• _本文_:
本来、口腔粘膜や舌の異常といえば口腔外科医が専門だが、その数は少なく、患者の身近にいないことも多い。患者は何科にかかったらいいのか分からず、放置しているケースも少なくないのだ。

だからこそ、医師が患者からのちょっとした“口の訴え”に対応できれば、QOLを上げることができるだけでなく、重篤な疾患を早期に発見して専門医に紹介できる可能性もある(図1)。

図1 ありがちな患者の訴えから念頭に置きたい主な疾患(取材を基に編集部で作成)

図1

痛みが強いのはアフタ
口腔内の症状の中でも、口内炎はプライマリケアの現場でも比較的なじみがあり、遭遇する頻度も高い。とりあえずステロイド軟膏や含嗽薬を処方するという医師は多いのではないか。

しかし、口内炎といってもウイルス性、真菌性、物理的な刺激など、いろいろな要因があり、ステロイド軟膏が効果があるケースは限られている。「『口内炎』とひとくくりに診断されてしまい、適切な対応がされていない症例は多い」と兵庫医大病院歯科口腔外科講師の岸本裕充氏は指摘する。

では、口内炎をどう見極め、対応すればよいのか。まずは、口の診かたの基本を押さえておきたい。

舌圧子などを用いて口腔前底をぐるりと一周診て、舌背、舌両側、口腔底、そして舌を出してもらって色を診るのが一般的な流れだ。静岡県西部浜松医療センター歯科口腔外科科長の内藤克美氏は「左右差を見ること、自分なりに見る順番を決めることがポイント」と話す。

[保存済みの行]
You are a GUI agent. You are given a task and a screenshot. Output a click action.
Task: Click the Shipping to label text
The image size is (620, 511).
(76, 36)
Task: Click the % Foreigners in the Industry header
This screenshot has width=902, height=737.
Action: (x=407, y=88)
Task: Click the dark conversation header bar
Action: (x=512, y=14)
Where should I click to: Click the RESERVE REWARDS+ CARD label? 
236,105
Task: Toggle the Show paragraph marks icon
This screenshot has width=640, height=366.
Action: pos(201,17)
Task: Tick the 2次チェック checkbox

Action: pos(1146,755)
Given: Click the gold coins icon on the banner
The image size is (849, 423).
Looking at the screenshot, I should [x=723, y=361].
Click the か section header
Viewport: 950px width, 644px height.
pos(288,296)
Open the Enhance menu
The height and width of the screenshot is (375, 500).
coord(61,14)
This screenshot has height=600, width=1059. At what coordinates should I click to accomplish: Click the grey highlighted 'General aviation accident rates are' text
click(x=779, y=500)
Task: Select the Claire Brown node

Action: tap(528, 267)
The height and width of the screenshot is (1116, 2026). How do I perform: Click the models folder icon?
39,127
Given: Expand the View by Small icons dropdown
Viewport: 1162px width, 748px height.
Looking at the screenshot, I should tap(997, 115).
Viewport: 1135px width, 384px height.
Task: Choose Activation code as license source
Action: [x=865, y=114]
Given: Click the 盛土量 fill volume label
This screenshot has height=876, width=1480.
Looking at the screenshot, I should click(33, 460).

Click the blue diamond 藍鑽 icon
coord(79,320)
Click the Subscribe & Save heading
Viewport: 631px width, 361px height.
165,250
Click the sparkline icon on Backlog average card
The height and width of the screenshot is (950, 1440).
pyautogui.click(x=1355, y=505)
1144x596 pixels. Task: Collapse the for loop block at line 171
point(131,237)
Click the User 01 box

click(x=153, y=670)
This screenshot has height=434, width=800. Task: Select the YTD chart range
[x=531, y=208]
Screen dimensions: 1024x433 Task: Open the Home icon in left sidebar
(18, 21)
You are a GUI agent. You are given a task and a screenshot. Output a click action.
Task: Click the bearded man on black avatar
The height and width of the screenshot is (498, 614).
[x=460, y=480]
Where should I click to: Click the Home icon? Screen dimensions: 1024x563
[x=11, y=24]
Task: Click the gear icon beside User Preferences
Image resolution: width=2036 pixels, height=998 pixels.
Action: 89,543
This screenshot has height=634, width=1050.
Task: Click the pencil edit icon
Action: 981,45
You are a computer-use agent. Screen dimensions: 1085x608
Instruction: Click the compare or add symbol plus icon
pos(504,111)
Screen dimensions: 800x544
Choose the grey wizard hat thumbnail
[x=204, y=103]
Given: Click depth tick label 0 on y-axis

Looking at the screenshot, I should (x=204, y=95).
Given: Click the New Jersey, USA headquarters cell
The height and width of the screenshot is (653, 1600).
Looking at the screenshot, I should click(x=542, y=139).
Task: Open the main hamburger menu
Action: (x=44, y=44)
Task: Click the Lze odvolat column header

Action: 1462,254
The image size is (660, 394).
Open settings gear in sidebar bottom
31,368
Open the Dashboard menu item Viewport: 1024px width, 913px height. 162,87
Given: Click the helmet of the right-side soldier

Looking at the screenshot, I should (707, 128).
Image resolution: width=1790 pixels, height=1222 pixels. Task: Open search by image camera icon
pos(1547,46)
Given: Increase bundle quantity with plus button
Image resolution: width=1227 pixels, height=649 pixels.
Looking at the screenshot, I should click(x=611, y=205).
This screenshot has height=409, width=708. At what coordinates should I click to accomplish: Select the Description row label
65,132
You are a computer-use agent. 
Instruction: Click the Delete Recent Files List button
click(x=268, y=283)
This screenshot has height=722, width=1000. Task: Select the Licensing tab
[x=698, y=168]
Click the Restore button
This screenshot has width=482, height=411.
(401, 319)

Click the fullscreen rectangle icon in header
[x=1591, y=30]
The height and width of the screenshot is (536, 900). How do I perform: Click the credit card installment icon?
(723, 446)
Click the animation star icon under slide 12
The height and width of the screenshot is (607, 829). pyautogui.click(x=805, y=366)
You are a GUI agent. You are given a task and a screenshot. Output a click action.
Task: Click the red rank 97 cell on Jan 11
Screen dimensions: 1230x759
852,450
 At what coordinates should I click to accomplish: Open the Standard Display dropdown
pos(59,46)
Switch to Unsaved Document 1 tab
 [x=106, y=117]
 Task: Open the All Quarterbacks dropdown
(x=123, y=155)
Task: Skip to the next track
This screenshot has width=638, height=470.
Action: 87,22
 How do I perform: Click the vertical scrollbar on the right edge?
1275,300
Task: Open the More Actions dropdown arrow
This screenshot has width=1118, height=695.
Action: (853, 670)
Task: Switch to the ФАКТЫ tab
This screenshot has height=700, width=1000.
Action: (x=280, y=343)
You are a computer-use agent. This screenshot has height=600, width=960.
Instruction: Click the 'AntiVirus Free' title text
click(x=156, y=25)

• _課題_:
口の症状の診かたを扱った本文の続きを、最後の文の後から書いてください。 これらの行を使う必要はありません。

• _解答_:
口内炎があれば、義歯などが当たっていないか、口内炎の周囲粘膜の状態、痛みの有無や範囲、いつごろから口内炎があったのか、などを把握することが大切だ。

最も頻度が高く、一般的な「口内炎」のイメージに当たるのが、アフタ性口内炎。強い疼痛を伴うため、他の病気の診察のついでに患者から痛みを訴えられることもあるだろう。

アフタは、表面が白い偽膜に覆われた浅い潰瘍。境界は不明瞭で周囲粘膜に発赤が見られるのが特徴だ。「通常は2週間程度で治るか小さくなるため、疼痛が強い場合の対症療法のみで十分だ」と岸本氏は話す。「接触痛を和らげるにはステロイド軟膏や貼付剤が有用だが、これらは治癒促進にはつながらない。必要最小限で使用するよう指導している」と岸本氏。

単純ヘルペスなどで見られるウイルス性口内炎も、経過とともに消失する口内炎の一つ。こちらはアフタより小さく、数mm大の白い潰瘍が出現、癒合する。病歴を確認し、発熱、口内炎出現前の水疱が出現していれば診断できる。